Minoan sacred cave on Crete

Psychro Cave (Σπήλαιο Ψυχρού) is an ancient Minoan sacred cave in the Lasithi plateau in the Lasithi district of eastern Crete. Around the beginning of 20th century, several scholars identified Psychro with Dikte, a name used by some ancient authors to refer to the location of Zeus's upbringing. Multiple subsequent scholars have disagreed with this theory; Mieke Prent, writing in 2005, describes it as probably incorrect.

==Geography==
The cave is located in the prefecture of Lasithi. In Minoan times, the town of Malia was the closest metropolitan center.

== Identification with Dikte ==
Multiple ancient accounts describe the location of Zeus's upbringing as "Dikte", a toponym that variously referred to either a cave, mountain, or the site of a sanctuary. In the 2nd-century AD mythographer Apollodorus's version, Zeus's mother Rhea gave birth to him in a cave on Mount Dikte, where he was then reared by two nymphs on the milk of the goat Amalthea. Others authors that placed the god's birth there include Diodorus Siculus and Agathocles. Apollonius of Rhodes seemingly conflated Dikte with Ida - another place where Zeus was purportedly raised - locating Zeus's upbringing at both. The location given by Hesiod in his Theogony (8th or 7th century BC) was a cave on Mount Aegaeon.

Although the location to which "Dikte" refers has been debated since antiquity, modern scholarship has reached a general agreement that Dikte was situated in eastern Crete. Several scholars operating around the beginning of the 20th century, including two of the site's excavators, Arthur Evans and David George Hogarth, identified the Diktaian Cave with Psychro. This suggestion attracted disagreement from several other scholars in the early 20th century, including Wolfgang Aly, Karl Julius Beloch, and Jules Toutain. In 1988, Charles Crowther argued that Dikte should instead be identified with the region of Palaikastro. He posited that the sanctuary of Dikte was a sanctuary at Palaikastro (which most scholars believe was dedicated to Diktaian Zeus), and that Mount Dikte was the nearby mountain of Petsofas.

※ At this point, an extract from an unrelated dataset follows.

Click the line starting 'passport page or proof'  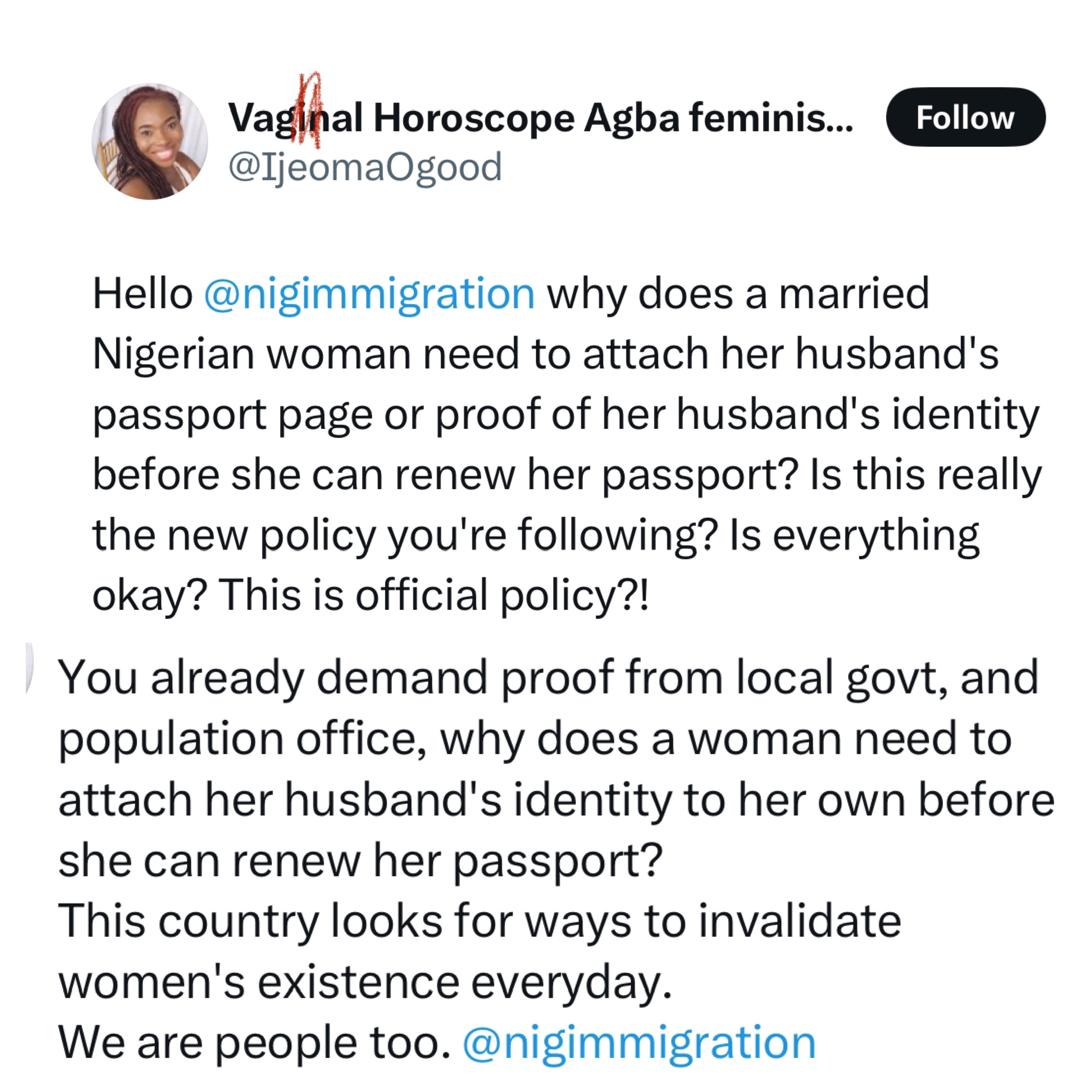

In 21st century, Mieke Prent has written that the identification of Dikte and Psychro is most likely incorrect. Joseph A. MacGillivray and Hugh Sackett have called Crowther's hypothesis "quite likely", and William D. Furley and Jan Maarten Bremer have described it as "virtually certain". Prent and John Boardman (the latter writing in 1961) have remarked that an identification of Psychro with the cave on Mount Aegaeon mentioned by Hesiod is possible, however.

==Archaeology==
The cave was first excavated in 1886 by Joseph Hatzidakis, President of the Syllogos at Candia, and F. Halbherr. In 1896, Sir Arthur Evans investigated the site.

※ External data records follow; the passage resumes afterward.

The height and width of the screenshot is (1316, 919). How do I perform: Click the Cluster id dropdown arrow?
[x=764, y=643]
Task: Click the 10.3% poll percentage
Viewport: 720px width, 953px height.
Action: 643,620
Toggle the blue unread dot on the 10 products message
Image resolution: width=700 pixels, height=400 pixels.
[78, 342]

In 1898 Pierre Demargne conducted brief investigations, followed by David George Hogarth of the British School at Athens in 1900 who carried out more extensive operations. Hogarth's reports published in 1900 give a picture of the destruction wrought by primitive archaeological methods: immense fallen blocks from the upper cave roof were blasted before removal; the rich black earth had been previously ransacked. The stuccoed altar in the upper cave was discovered in 1900, surrounded by strata of ashes, pottery and "other refuse", among which were votive objects in bronze, terracotta, iron and bone, with fragments of some thirty libation tables and countless conical ceramic cups for food offerings. Bones among the ash layer attest to sacrifice of bulls, sheep and goats, deer and a boar.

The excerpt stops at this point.